## WHAT IS EXPECTED
Pick up the passage below on North Korea's COVID-19 testing and vaccine delays, and extend it past its final sentence.

## TEXT SEGMENT
★ ★ ★ ★ ★

While North Korea has yet to report a single case of COVID-19, outside experts widely doubt it escaped the illness that had touched nearly every other place in the world.

The North has told WHO it has tested 40,700 people for the coronavirus through Sept. 23 and that all the tests were negative. Those tested in the last week reported included 94 people with influenza-like illnesses or other symptoms and 573 health care workers, according to the WHO report.

Experts say an epidemic in North Korea could be devastating, considering its poor health care system and chronic lack of medical supplies.

But despite implementing severe border controls, North Korea hasn’t shown the same kind of urgency for vaccines even as its mass immunization campaign continues to be delayed amid global shortages.

Analysts say North Korea could be uneasy about international monitoring requirements that would be attached to the vaccines it receives from the outside world.

★ ★ ★ ★ ★

[Rows from a data collection]

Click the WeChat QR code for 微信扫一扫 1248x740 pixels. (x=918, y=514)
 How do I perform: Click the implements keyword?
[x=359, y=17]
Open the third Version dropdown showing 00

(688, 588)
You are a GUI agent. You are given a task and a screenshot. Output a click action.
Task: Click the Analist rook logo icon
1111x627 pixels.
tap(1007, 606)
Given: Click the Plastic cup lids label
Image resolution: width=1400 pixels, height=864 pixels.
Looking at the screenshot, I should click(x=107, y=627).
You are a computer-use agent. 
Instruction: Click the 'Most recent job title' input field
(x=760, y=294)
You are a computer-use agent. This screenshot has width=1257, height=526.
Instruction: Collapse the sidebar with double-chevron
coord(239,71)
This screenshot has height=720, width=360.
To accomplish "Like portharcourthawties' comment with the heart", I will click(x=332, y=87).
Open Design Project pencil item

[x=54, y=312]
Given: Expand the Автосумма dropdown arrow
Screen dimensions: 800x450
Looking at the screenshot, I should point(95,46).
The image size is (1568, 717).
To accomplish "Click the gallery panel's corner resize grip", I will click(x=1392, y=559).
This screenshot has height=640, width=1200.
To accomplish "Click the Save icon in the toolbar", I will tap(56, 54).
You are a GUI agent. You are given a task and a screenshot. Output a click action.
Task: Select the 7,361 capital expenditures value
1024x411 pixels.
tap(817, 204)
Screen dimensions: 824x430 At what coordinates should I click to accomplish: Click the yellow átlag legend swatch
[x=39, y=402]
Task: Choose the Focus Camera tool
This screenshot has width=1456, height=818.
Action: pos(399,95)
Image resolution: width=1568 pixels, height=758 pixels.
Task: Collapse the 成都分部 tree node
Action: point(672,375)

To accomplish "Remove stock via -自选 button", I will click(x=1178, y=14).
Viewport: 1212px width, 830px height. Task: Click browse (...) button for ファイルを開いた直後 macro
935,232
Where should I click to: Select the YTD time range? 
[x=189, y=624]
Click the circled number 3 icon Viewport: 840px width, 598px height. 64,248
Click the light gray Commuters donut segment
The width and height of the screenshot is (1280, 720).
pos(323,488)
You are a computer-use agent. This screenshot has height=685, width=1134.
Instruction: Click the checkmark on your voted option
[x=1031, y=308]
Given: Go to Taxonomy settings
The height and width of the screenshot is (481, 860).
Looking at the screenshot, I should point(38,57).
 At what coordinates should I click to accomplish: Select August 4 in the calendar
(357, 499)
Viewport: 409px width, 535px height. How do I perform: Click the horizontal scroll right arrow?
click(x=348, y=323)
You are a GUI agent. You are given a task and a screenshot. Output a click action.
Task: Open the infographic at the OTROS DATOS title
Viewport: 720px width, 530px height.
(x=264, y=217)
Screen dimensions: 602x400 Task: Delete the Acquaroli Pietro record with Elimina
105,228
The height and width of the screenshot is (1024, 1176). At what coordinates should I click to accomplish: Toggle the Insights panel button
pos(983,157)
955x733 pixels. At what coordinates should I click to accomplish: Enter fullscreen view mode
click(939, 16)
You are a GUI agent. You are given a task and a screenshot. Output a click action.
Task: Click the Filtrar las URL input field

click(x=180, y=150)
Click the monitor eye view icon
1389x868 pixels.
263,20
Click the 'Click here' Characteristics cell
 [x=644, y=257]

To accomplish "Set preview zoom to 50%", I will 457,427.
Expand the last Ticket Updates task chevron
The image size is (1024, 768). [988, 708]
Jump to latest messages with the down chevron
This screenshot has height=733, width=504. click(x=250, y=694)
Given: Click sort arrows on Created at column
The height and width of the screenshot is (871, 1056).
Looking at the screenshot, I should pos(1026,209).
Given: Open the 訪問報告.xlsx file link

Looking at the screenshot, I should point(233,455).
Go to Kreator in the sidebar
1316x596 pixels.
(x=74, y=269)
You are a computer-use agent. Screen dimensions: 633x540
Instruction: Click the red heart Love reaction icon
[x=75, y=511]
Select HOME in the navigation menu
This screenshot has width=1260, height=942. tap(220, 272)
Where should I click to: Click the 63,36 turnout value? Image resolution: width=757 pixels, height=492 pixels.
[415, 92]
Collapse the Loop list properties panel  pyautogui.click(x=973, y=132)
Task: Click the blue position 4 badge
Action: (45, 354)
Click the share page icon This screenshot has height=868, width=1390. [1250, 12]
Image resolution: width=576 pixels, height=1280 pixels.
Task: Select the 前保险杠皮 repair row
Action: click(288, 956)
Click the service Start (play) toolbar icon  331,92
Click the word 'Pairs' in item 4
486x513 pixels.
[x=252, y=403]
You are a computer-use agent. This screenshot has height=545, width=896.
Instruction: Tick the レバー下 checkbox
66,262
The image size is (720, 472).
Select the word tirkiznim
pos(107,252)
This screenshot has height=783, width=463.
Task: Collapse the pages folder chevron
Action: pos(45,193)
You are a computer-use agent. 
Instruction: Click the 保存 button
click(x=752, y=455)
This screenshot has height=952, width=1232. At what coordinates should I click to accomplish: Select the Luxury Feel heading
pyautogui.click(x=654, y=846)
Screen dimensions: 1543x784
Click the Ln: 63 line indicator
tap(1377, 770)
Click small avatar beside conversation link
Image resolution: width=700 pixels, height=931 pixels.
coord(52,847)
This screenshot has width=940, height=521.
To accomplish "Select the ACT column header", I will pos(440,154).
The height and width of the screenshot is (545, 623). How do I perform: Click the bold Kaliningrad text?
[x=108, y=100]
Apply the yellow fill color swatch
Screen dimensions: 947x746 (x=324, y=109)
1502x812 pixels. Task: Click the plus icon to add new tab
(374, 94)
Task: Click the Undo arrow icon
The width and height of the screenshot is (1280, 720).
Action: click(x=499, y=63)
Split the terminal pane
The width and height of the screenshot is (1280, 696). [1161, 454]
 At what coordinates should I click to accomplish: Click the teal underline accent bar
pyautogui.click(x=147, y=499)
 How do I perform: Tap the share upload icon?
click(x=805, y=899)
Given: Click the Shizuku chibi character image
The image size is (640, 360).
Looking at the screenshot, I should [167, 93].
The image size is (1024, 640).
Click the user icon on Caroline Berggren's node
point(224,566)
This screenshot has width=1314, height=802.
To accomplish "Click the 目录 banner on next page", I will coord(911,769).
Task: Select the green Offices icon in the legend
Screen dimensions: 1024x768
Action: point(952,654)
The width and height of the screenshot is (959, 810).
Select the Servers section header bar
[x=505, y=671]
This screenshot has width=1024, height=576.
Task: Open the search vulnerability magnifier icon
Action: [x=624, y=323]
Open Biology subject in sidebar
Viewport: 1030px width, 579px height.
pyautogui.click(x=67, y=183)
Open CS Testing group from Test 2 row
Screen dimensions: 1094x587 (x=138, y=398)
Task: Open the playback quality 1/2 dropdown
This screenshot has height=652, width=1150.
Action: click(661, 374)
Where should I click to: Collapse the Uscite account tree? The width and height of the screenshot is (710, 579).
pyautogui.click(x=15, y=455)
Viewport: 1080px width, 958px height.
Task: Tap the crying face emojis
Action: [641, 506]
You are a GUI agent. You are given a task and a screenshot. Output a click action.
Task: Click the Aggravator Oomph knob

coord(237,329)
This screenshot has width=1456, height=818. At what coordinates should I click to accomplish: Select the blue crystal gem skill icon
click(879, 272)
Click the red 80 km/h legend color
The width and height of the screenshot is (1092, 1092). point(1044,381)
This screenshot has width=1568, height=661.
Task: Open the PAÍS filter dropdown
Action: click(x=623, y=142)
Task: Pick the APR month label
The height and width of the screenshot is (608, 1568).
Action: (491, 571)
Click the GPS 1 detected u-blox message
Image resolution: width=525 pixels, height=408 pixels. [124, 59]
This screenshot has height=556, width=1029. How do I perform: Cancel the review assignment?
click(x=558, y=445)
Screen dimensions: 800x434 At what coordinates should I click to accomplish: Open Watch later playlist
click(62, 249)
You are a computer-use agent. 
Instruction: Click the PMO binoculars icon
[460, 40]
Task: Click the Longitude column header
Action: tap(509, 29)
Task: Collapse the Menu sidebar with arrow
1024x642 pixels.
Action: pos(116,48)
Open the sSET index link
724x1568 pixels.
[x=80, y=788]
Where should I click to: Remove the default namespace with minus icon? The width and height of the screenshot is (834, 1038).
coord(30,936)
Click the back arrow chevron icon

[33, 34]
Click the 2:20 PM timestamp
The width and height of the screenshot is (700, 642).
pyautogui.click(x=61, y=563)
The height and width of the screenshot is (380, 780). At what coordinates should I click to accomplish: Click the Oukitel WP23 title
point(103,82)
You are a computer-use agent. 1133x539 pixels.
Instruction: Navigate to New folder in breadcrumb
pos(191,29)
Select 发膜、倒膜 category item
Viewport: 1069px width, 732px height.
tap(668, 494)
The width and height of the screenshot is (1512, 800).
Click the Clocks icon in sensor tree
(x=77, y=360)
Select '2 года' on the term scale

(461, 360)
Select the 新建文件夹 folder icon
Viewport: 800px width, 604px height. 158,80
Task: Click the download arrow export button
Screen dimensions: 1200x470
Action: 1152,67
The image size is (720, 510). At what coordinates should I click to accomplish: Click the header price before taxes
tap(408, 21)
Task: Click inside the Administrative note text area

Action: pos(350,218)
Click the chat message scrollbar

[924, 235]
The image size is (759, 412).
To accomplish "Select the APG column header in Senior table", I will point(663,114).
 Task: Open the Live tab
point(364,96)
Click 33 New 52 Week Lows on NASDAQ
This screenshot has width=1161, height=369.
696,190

★ ★ ★ ★ ★

## ANSWER TO THIS PROBLEM
There are also views that leader Kim Jong Un has domestic political motivations to tighten the country’s self-imposed lockdown as he calls for unity and tries to solidify his grip on power while navigating perhaps his toughest moment after nearly a decade of rule.

The latest WHO report came weeks after Kim during a ruling party meeting ordered officials to wage a tougher anti-virus campaign in “our style” after he turned down some foreign COVID-19 vaccines offered via a U.N.-backed immunization program.